Il torso nudo di un ragazzo afroamericano richiama la statuaria greca ma anche l’eros doloroso di San Sebastiano di Andrea Mantegna. C’è Patti Smith, amante prima e amica intima dopo, che sembra una madonna rock, con i capelli lunghi e lo sguardo da ragazza. Come nasce questo cortocircuito tra trasgressione e santità, il vero fuoco della fotografia di Mapplethorpe? Be’, lo ha spiegato lui stesso in un’intervista concessa a Patricia Morrisroe, oggi confluita in una biografia, «Una vita», pubblicata da Marsilio: «La mia vita — le disse Robert - è persino più interessante delle mie opere».

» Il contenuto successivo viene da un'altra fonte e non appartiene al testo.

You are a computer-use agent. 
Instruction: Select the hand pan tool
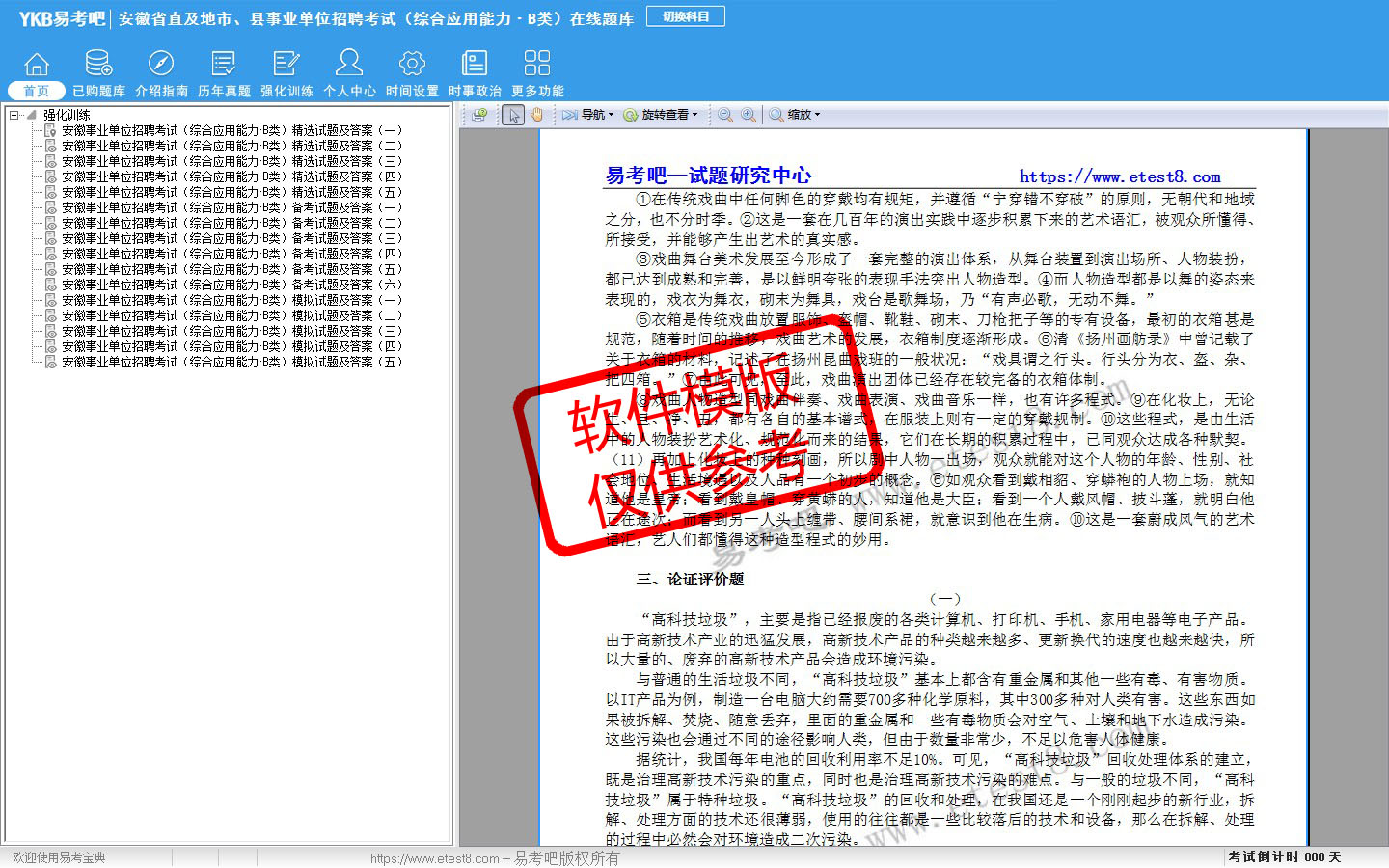(x=536, y=115)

È vero. Il fotografo che subirà un processo per oscenità, l’artista che ha scandalizzato il perbenismo americano degli Anni Settanta, l’uomo che ha sublimato le pratiche sadomaso in una figurazione lirica e persino trascendente, nacque nel 1946 in una famiglia di origini irlandesi, profondamente cattolica e tradizionale. E non è un paradosso dire che è proprio qui che prende fuoco la prima scintilla di quel cortocircuito di santità e trasgressione. E questa alchimia non ha nulla di teorico, bensì è una questione tecnologica. Negli Anni Settanta il compagno Sam Wagstaff gli regala una macchina fotografica Hasselblad, apparecchio pensato per il formato quadrato. È qui che Mapplethorpe intuisce che racchiudendo in una forma compiuta e armoniosa un’immagine si può conferire a questa un peso simbolico differente, che rimanda alle icone sacre o all’armonia dei classici, molto vicina al divino anche quando si tratta di corpi nudi. Il formato quadrato — o comunque dalle proporzioni perfette — trasfigura il corpo erotico in un corpo vicino alla sfera divina.

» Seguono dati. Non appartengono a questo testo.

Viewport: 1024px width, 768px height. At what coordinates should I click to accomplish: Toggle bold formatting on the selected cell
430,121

I ragazzi nudi finiscono per sembrare dei martiri, le donne muscolose — come la modella e bodybuilder Lisa Lyon — compaiono come delle modernissime dee greche, i personaggi come Patti Smith o Isabella Rossellini sembrano delle icone. E, a proposito, lo stesso avviene nel percorso artistico di Andy Wharol, cresciuto nella comunità cristiano-ortodossa di Pittsburgh: le sue zuppe pronte, riprodotte in primo piano come il volto di un santo, in un formato che rispetta le regole dell’armonia e delle proporzioni, assumono un aspetto religioso, come di quadro devozionale. La differenza è che Warhol allude alla sacralità della merce, del «prodotto da consumare», mentre i fiori di Mapplethorpe mantengono una forza vitale autonoma, mai passiva, come dei soggetti vivi. È questo il moderno miracolo di Robert Mapplethorpe, quello che giustifica il titolo della mostra e che, in qualche modo, arriva fino a noi: i corpi - nella loro natura più intima — non hanno tempo, colore, etichette erotiche, gabbie ideologiche. I corpi sono quanto di più vicino al divino ci ritroviamo a possedere. La domanda è: ne siamo consapevoli?